___ Available records ___

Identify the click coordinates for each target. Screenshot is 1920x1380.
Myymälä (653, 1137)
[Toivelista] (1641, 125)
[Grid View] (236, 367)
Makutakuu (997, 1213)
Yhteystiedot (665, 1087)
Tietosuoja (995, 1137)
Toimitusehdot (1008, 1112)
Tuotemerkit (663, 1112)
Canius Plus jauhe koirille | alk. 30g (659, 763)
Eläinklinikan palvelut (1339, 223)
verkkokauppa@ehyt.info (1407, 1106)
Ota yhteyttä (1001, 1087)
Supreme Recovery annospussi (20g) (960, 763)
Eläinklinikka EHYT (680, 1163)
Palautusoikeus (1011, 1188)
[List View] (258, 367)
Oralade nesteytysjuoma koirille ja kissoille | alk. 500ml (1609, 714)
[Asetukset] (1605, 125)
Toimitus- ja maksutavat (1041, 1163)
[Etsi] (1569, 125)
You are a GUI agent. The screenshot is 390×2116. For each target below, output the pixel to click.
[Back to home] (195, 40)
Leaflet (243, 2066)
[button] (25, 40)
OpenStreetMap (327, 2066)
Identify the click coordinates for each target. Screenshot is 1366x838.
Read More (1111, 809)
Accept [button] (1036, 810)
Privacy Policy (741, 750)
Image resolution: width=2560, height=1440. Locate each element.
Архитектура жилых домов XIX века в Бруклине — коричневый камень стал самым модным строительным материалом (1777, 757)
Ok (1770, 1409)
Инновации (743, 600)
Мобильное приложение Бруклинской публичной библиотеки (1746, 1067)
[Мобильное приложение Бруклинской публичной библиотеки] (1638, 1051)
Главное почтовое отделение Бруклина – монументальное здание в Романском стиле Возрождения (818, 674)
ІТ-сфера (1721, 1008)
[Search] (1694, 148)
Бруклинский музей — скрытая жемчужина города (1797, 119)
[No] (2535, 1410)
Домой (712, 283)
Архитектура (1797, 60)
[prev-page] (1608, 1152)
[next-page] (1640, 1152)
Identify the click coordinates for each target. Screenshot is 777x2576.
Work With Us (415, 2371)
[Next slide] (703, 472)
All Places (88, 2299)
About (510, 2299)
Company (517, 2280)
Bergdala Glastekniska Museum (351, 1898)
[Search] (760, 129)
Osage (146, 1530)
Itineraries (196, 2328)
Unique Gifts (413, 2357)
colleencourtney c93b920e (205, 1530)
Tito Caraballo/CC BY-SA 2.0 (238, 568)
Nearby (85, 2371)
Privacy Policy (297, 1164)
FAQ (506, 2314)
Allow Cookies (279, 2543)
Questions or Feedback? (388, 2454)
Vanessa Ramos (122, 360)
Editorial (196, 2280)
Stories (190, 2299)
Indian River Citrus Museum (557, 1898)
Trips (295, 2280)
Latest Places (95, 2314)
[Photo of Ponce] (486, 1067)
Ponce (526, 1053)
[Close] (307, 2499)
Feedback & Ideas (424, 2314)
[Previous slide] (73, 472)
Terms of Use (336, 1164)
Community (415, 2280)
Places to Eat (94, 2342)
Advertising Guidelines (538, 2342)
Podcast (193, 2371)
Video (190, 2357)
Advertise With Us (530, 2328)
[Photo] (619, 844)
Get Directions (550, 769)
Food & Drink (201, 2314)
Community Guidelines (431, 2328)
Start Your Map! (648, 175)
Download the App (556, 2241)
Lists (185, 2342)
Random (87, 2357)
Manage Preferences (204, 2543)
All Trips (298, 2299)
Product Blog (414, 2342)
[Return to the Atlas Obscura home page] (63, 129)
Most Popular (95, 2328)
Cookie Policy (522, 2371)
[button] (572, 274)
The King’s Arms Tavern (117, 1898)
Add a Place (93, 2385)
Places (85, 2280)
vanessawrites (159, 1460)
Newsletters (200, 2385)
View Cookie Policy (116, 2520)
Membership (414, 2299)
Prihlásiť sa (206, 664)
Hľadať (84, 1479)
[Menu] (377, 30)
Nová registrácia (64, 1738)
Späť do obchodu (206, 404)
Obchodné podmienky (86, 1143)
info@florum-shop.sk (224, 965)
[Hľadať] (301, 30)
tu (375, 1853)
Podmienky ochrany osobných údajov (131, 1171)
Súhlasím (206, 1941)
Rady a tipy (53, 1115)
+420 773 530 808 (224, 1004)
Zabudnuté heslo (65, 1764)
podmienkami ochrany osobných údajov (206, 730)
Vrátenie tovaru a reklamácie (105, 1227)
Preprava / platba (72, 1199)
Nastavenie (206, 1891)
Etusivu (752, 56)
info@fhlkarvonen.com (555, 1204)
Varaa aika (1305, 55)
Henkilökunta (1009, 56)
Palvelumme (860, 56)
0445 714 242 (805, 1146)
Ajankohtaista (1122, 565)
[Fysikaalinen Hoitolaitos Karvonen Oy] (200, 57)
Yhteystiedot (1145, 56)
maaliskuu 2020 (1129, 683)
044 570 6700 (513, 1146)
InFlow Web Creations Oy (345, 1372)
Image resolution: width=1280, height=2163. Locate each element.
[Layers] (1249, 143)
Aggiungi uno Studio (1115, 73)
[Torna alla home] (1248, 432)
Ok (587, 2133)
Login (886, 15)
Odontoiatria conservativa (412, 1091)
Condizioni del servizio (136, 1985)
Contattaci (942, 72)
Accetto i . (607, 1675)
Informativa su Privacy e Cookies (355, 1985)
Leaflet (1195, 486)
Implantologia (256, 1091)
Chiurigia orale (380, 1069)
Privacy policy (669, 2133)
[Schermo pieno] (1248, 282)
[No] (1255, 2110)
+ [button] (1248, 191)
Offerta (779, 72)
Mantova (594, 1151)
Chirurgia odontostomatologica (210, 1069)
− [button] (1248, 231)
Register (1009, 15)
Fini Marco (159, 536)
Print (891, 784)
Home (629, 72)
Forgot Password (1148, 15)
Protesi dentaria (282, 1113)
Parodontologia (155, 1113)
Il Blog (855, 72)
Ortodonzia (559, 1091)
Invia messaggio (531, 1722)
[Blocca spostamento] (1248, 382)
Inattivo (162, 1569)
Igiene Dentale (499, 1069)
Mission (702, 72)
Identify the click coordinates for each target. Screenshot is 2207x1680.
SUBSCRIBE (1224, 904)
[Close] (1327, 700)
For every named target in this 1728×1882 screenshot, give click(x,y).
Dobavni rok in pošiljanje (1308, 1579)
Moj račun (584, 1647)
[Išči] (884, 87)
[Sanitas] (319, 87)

___

» **Prompt**
Beginning with the line that contains "[Blocca spostamento] (1248, 382)", write out every line through the end of the entries above, exactly.

» **Expected answer**
[Blocca spostamento] (1248, 382)
Inattivo (162, 1569)
Igiene Dentale (499, 1069)
Mission (702, 72)
Identify the click coordinates for each target. Screenshot is 2207x1680.
SUBSCRIBE (1224, 904)
[Close] (1327, 700)
For every named target in this 1728×1882 screenshot, give click(x,y).
Dobavni rok in pošiljanje (1308, 1579)
Moj račun (584, 1647)
[Išči] (884, 87)
[Sanitas] (319, 87)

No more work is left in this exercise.